» TEXT BLOCK:
===

Licence Tribunal
Appeal d'appel en Tribunal matière de permis
DATE: 2013-07-29
FILE: 8198/MVIA
CASE NAME: 8198 v. Registrar of Motor Vehicles
Appeal under Section 50.2 of the Highway Traffic Act, R.S.O. 1990, c. H.8 from an Impoundment Pursuant to Section 55.1(3) of the Act.
Applicant Applicant
-and-
Registrar of Motor Vehicles Respondent
REASONS FOR DECISION AND ORDER
ADJUDICATOR: D. Gregory Flude, Vice-Chair
APPEARANCES:
For the Applicant: Self-represented
For the Respondent: Jay Shanmorgan, Agent
Heard by teleconference: July 25, 2013
REASONS FOR DECISION
A hearing was held on July 25, 2013 by teleconference to consider the Applicant’s appeal pursuant to section 50.2 of the Highway Traffic Act, R.S.O., 1990, c. H.8 (the “HTA” or the “Act”).
Pursuant to section 50.2 (5) the Tribunal CONFIRMS THE IMPOUNDMENT. As a result the Applicant’s motor vehicle will remain detained at the impound facility until the conclusion of the 45 day impound period
BACKGROUND
A motor vehicle was impounded pursuant to section 55.1 of the Act and the impoundment was appealed by the owner. The owner, motor vehicle, and date of appeal in this matter are as follows:
Owner: The Applicant
Motor Vehicle: 2006 Ford ESP. (the “vehicle”)
Date of Appeal: July 8, 2013
ISSUES
As set out in the Applicant’s request for hearing (Exhibit #1), the owner appeals on the basis that the loss of the vehicle will result in exceptional hardship, as provided in sections 50.2(3)(d) of the Act. During the hearing, she also advised the Tribunal that the driver, her son, had taken the vehicle without her permission, thereby putting forward section 50.2(3)(a) of the Act as a ground of appeal.
Should the Tribunal order the Registrar to release the motor vehicle on the basis that the impoundment will result in exceptional hardship?
Should the Tribunal order the Registrar to release the motor vehicle on the basis that the motor vehicle was stolen at the time the vehicle was detained in order to be impounded?

===

» MATERIAL PROVIDED:
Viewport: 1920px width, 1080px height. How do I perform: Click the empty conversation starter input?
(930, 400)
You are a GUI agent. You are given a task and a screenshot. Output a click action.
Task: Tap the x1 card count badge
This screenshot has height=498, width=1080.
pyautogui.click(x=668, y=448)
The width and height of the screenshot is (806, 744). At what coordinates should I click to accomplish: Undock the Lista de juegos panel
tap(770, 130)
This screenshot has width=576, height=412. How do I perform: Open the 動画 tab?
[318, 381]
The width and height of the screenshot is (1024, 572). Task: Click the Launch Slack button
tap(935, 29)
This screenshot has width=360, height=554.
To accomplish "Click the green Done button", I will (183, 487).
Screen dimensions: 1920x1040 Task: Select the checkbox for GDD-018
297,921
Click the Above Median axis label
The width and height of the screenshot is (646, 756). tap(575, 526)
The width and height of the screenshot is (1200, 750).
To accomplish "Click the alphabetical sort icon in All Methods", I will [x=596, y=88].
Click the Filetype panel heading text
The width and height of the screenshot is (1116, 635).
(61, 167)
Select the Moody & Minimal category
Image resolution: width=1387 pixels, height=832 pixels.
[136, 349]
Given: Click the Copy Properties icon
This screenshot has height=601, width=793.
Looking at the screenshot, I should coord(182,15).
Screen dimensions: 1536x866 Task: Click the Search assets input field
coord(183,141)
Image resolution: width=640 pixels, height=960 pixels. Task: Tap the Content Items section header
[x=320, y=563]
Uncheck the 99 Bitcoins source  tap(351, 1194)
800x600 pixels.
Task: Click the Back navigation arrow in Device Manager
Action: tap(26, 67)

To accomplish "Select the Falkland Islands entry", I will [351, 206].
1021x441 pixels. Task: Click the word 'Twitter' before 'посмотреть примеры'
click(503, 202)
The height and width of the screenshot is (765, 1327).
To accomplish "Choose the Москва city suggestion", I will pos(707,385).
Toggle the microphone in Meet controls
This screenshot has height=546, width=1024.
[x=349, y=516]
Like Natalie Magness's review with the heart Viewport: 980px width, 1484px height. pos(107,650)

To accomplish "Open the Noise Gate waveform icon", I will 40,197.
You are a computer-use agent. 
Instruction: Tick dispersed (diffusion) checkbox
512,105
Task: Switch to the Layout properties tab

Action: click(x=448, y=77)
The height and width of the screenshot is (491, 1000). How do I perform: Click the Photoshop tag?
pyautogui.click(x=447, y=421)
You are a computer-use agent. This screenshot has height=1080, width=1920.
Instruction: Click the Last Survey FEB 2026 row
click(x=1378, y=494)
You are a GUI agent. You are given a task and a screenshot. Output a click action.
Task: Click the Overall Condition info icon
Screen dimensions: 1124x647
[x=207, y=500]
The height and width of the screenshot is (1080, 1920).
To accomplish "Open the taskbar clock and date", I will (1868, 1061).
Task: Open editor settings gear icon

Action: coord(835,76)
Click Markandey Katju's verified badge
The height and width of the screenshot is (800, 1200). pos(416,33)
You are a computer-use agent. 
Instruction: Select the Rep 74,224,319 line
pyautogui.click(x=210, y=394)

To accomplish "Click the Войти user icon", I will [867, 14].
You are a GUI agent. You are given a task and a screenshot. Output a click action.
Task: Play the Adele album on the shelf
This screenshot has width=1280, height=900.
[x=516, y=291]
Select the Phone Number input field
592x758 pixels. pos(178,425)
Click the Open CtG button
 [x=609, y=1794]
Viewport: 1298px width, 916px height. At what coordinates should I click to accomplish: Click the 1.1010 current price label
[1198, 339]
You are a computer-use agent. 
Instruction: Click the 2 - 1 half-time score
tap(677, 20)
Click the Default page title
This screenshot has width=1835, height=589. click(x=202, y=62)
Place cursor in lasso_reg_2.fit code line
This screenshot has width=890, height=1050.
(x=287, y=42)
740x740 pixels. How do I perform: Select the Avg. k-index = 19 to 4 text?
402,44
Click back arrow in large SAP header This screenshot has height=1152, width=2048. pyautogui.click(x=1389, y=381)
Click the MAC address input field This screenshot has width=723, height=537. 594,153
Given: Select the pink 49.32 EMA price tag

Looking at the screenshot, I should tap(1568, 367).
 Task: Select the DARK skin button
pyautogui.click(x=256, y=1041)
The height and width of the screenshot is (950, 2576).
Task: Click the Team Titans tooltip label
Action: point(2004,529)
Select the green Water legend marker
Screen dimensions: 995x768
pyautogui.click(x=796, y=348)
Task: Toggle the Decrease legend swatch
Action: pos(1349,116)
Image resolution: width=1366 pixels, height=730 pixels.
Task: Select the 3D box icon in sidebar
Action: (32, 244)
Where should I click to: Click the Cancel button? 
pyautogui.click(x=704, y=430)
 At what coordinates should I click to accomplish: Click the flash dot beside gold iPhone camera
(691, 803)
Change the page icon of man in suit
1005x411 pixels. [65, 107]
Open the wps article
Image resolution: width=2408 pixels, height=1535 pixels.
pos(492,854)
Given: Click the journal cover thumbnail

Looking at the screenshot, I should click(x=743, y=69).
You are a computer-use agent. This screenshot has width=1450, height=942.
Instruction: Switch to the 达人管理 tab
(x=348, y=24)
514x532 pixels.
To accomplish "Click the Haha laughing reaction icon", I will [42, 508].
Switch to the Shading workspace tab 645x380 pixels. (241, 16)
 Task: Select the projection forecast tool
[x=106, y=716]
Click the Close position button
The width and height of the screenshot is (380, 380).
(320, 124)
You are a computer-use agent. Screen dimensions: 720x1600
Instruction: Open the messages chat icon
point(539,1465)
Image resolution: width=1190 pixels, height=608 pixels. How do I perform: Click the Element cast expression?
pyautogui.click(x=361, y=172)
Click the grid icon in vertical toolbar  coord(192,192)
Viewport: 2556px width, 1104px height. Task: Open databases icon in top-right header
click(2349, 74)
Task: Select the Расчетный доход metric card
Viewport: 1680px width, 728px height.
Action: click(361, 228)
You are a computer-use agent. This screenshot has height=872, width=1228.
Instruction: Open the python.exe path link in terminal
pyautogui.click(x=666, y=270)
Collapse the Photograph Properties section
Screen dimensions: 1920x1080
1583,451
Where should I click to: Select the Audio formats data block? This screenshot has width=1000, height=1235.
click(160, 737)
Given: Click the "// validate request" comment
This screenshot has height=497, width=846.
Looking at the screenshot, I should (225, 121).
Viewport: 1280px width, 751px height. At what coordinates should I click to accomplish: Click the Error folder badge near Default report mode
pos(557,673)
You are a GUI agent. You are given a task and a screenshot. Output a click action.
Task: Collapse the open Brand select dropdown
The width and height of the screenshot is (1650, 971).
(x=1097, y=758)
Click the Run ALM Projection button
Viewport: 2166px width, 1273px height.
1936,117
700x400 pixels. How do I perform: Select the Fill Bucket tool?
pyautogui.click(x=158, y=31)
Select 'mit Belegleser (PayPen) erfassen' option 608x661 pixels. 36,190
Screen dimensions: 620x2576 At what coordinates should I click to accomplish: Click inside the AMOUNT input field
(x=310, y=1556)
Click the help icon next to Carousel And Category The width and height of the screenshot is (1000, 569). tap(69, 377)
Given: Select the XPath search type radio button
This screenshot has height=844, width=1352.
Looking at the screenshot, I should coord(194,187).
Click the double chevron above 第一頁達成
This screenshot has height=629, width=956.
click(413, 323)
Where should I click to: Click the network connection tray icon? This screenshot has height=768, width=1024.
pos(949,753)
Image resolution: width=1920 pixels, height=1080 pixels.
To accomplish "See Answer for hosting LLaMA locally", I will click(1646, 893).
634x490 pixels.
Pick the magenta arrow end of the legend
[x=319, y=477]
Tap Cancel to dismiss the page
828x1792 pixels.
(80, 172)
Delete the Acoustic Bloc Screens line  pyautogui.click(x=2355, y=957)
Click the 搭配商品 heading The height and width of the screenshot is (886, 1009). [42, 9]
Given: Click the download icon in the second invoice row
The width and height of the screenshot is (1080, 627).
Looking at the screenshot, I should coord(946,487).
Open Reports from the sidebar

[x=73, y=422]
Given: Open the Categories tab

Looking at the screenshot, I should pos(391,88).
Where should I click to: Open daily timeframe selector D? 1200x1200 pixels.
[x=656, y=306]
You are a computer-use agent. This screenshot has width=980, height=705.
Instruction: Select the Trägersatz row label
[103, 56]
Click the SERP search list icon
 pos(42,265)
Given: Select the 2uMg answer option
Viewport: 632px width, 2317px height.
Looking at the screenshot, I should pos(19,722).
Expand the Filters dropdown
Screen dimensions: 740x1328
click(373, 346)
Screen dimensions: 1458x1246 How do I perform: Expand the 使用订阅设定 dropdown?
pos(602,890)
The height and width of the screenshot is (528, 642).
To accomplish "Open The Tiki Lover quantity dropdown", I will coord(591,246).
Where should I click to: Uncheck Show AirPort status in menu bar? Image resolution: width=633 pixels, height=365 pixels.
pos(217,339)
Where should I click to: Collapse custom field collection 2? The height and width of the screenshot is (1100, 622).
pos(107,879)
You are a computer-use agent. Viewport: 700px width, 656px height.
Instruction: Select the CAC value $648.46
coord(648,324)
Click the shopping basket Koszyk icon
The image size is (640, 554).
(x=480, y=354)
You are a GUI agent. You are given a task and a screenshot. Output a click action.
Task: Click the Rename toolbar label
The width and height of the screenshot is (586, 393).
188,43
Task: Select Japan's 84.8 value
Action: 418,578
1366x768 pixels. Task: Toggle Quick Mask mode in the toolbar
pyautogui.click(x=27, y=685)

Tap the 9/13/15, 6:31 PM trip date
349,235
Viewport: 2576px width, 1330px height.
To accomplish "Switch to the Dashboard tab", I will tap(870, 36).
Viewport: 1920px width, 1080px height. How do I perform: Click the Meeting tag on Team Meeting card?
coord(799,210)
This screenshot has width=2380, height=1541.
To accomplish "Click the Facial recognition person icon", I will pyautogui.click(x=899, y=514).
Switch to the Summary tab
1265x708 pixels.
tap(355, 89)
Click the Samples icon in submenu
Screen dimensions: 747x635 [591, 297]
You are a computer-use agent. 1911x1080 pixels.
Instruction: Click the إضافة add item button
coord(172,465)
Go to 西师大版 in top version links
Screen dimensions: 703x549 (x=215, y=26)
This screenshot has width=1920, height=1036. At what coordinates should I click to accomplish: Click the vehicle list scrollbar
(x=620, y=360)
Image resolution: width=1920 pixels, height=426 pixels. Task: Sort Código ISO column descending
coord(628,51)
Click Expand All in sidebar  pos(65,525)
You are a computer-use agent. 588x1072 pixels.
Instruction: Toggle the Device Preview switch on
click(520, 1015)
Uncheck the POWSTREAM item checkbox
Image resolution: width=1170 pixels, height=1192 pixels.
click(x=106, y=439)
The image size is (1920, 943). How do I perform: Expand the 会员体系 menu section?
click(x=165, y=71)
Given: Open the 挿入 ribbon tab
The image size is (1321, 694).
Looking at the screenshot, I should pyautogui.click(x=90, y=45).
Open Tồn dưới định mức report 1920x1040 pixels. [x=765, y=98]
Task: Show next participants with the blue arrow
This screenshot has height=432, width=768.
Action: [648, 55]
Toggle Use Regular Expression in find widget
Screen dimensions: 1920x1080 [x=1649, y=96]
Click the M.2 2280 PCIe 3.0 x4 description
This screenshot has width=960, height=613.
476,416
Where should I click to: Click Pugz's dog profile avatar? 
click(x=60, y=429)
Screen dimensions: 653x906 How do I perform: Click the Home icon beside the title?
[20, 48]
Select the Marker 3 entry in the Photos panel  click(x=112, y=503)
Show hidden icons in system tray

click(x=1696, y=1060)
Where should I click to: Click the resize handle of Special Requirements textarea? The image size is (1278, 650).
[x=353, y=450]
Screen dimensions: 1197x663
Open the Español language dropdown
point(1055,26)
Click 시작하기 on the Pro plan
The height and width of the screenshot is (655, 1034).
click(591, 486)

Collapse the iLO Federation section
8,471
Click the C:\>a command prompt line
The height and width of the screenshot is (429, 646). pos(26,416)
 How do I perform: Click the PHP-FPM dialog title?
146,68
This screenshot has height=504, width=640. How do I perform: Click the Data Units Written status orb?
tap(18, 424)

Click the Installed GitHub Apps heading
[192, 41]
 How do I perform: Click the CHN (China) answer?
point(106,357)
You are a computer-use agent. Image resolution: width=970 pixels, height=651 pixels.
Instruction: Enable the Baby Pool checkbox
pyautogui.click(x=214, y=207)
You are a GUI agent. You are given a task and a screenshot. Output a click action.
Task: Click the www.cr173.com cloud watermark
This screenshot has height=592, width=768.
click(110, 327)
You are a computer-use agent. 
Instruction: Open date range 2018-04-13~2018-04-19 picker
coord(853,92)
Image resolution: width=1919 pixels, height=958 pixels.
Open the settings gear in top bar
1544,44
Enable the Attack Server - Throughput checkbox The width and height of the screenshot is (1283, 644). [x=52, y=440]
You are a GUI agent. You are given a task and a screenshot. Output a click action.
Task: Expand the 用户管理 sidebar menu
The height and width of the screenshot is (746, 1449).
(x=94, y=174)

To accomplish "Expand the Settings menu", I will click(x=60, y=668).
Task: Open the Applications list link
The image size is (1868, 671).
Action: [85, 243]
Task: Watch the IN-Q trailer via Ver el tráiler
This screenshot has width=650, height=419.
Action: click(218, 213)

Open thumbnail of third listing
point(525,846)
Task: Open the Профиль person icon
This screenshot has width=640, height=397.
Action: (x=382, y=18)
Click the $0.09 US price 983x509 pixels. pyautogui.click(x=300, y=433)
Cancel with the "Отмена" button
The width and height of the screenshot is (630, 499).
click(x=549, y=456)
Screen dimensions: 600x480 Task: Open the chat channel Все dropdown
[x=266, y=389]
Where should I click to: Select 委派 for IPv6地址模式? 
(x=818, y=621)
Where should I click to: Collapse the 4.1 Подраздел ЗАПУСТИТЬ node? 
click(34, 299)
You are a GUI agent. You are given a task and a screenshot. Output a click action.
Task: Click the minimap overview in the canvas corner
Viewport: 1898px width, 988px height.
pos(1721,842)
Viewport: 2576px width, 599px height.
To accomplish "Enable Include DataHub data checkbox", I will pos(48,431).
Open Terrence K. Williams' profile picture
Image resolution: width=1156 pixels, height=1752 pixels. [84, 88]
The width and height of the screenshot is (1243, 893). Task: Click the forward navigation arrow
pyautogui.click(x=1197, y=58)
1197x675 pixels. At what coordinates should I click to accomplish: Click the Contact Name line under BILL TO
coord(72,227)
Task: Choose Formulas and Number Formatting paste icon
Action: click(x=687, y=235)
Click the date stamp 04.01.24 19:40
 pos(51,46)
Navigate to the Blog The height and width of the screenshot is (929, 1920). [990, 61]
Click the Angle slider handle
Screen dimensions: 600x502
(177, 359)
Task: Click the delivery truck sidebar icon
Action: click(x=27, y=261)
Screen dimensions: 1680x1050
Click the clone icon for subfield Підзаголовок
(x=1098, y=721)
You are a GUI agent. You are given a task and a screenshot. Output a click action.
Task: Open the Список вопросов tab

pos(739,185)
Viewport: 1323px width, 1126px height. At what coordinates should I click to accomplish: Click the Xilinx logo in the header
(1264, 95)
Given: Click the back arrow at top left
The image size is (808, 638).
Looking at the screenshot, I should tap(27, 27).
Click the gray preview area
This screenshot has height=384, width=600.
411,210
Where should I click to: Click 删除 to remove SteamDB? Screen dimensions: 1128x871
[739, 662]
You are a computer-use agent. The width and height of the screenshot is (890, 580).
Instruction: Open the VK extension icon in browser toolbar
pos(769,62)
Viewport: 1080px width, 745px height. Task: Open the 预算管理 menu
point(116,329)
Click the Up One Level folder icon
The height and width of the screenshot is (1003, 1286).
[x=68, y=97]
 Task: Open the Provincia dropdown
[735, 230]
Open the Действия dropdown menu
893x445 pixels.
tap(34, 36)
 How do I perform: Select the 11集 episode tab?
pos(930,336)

===

» WRITTEN TASK 1:
Translate this sentence from the Licence Tribunal decision into French: "Should the Tribunal order the Registrar to release the motor vehicle on the basis that the impoundment will result in exceptional hardship?"
» WRITTEN TASK 2:
Pick up the Licence Tribunal decision on the vehicle impoundment appeal after its last sentence and continue writing it.

» REPLY 1:
Le Tribunal devrait-il ordonner au registrateur de libérer le véhicule automobile au motif que la mise en fourrière entraînera des difficultés exceptionnelles?

» REPLY 2:
FACTS
Evidence for the Registrar
The documents tendered by the Registrar and admitted into the record on consent of the Applicant were as follows:
Copy of the Ministry of Transportation records indicating that, among other things, the impounded motor vehicle is registered in the name of the Applicant as owner;
A copy of the notice prepared by the officer who detained the impounded motor vehicle indicating, among other things, that the vehicle at the time it was detained was being driven by the person convicted of the offence under the Criminal Code of Canada outlined in point 4 below;
Copy of the Notice forwarded to the Registrar of Motor Vehicles regarding the impoundment;
Copy of the Ministry of Transportation records indicating that the driver at the time of impoundment had been convicted of driving while his ability was impaired under the Criminal Code of Canada pursuant to which the driver’s licence of the driver was then under suspension until December 5, 2013.
Copy of the Ministry of Transportation records indicating that the Applicant’s son owns a plated motor vehicle.
Evidence for the Applicant
The Applicant lives in a large conurbation in southern Ontario with available bus service, taxi service and emergency 911 services. She is in good health. She has a six year old grandson and there is a custody provision that her grandson reside with her. Her grandson is also in good health.
She states that, at the time of the impoundment, her son was living with her. She was aware of his driving record and had told him that he was not to use the car. She took no steps to conceal the car keys. Rather they hung on a hook by the door. She trusted her son not to take the vehicle.
The first time she was aware that the car was impounded was when she received a call from the police early in the morning of July 4, 2013. She did not provide any details of that conversation. When asked if she had taken steps to have her son charged with theft of the vehicle, she stated that it was up to the police to lay charges not her.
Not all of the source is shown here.